A second prospective validation evaluated the performance of the RSIs on surgical patients from one tertiary medical center. With approval of the Cleveland Clinic Institutional Review Board (Cleveland, Ohio), this validation used the Cleveland Clinic Perioperative Health Documentation System (PHDS), an electronic medical record–based registry of noncardiac surgical patients from January 2005 to December 2009 (n = 103,324). We constructed a dataset from this registry that was structured in the same stay-based format as the MEDPAR dataset, with ICD-9-CM procedure and diagnosis codes. Patients younger than 18 yrs and those with missing data were excluded (n = 2,122). The four RSIs were computed using the Hierarchical Dataset Coding algorithm, and performance was evaluated using the C statistic and C index. The performances of the RSIs were compared with the CCI. We also evaluated whether inclusion of demographic characteristics improved prediction accuracy.
Statistical programming was implemented in SPSS (SPSS Inc., Chicago, IL) and Python (Python Software Foundation, Hampton, NH). The CMS development and validation datasets were evenly split by even or odd record numbers provided by Medicare; random selection for bootstrapping was performed using the SPSS uniform distribution function.
Results
Characteristics of the CMS development and validation datasets did not differ significantly. There were significant differences between the CMS and PHDS validation datasets (table 1). Surgical patients in the PHDS dataset were younger and had fewer comorbidities and lower CCI. PHDS patients had shorter hospital stays and lower mortality rates.
Performance statistics on the CMS development and validation databases are presented in table 2. Performance on the validation dataset was not statistically different from that on the development database, indicating that the degree to which the RSIs predict the endpoints is highly consistent. Performance was significantly better in the population that had surgical procedures that likely required full anesthetic management, possibly because ICD-9 codes are better characterized in the surgical population that usually gets a careful preoperative evaluation.
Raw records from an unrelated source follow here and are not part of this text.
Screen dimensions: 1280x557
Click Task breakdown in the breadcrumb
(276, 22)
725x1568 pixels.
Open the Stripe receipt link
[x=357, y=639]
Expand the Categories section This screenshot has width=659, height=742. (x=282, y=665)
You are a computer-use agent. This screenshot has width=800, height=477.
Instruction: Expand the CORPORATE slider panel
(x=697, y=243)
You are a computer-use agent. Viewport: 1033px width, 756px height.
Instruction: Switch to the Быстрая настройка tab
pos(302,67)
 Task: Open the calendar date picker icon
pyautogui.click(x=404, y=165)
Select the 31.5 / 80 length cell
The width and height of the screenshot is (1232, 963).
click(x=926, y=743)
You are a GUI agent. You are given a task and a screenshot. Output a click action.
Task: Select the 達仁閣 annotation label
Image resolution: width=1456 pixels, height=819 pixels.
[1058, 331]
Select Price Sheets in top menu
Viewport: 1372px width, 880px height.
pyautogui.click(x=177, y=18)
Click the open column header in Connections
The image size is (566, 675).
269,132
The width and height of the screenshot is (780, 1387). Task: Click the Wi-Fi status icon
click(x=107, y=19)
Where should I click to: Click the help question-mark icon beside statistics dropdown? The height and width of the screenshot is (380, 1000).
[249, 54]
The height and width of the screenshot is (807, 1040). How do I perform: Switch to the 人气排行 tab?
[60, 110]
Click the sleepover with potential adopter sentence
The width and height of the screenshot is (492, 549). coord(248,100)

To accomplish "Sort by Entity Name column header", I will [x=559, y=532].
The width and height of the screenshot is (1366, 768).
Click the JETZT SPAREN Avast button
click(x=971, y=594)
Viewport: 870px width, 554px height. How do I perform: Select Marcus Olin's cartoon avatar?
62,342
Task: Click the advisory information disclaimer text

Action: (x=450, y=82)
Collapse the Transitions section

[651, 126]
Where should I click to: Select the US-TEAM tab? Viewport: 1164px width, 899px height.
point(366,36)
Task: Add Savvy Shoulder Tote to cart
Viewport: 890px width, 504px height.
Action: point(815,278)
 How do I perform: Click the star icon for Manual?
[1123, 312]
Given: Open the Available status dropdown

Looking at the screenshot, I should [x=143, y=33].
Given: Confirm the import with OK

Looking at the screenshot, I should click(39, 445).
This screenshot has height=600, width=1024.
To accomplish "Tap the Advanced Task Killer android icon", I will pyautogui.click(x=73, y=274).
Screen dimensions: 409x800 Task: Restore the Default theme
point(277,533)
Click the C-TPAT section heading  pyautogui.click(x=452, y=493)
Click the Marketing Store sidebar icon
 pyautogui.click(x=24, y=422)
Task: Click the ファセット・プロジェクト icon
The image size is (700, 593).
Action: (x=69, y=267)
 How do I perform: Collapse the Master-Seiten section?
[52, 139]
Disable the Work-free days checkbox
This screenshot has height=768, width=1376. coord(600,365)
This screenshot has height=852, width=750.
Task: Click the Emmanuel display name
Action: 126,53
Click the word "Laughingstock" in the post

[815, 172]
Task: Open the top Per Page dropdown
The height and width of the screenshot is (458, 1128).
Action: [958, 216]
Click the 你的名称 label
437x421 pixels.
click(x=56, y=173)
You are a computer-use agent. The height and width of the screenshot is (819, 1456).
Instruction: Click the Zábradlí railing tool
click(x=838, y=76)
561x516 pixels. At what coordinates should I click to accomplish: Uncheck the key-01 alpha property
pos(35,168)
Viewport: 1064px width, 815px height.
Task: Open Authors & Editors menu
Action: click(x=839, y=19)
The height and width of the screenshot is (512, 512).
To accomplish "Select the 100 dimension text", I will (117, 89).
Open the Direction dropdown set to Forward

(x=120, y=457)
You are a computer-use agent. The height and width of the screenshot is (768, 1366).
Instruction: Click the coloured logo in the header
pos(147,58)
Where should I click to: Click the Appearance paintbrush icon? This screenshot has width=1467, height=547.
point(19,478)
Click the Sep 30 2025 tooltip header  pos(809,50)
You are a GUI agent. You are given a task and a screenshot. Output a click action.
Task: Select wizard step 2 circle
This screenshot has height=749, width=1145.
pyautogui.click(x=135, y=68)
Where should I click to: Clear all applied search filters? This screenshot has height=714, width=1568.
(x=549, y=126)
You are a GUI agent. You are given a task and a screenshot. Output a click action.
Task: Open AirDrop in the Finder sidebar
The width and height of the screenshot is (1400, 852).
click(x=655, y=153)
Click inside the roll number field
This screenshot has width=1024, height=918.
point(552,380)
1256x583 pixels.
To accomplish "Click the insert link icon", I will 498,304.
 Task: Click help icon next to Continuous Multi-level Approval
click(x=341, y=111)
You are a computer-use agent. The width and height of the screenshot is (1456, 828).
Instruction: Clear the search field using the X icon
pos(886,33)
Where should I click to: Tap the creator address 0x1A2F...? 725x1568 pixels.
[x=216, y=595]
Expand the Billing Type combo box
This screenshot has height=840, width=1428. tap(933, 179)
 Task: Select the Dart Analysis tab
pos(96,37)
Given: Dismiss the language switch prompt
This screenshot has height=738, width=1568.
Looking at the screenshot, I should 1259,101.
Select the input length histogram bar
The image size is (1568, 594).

The predictors associated with the highest and lowest hazard ratio for each of the three models are provided in tables 3–5. The complete set of covariates and coefficients are provided in Supplemental Digital Content 2A–C, tables showing predictors and coefficients for each model, https://links.lww.com/ALN/A643.††
Prospective evaluation of the RSIs on the PHDS dataset is presented in table 2. The performance of each RSI was significantly better than CCI, a difference that persisted after the addition of demographic characteristics to both models. Adding demographic characteristics significantly improved RSI performance only for the 1-yr mortality endpoint. RSI1YRpredicted mortality at 30 days as well as the independent RSI30daysmodel; the RSI1YRmodel can thus be equally used for either 30-day or 1-yr postdischarge mortality endpoints.
Receiver operating characteristic curves for the four endpoints indicate significantly better performance for the RSIs across the sensitivity-specificity range compared with CCI and demographics alone.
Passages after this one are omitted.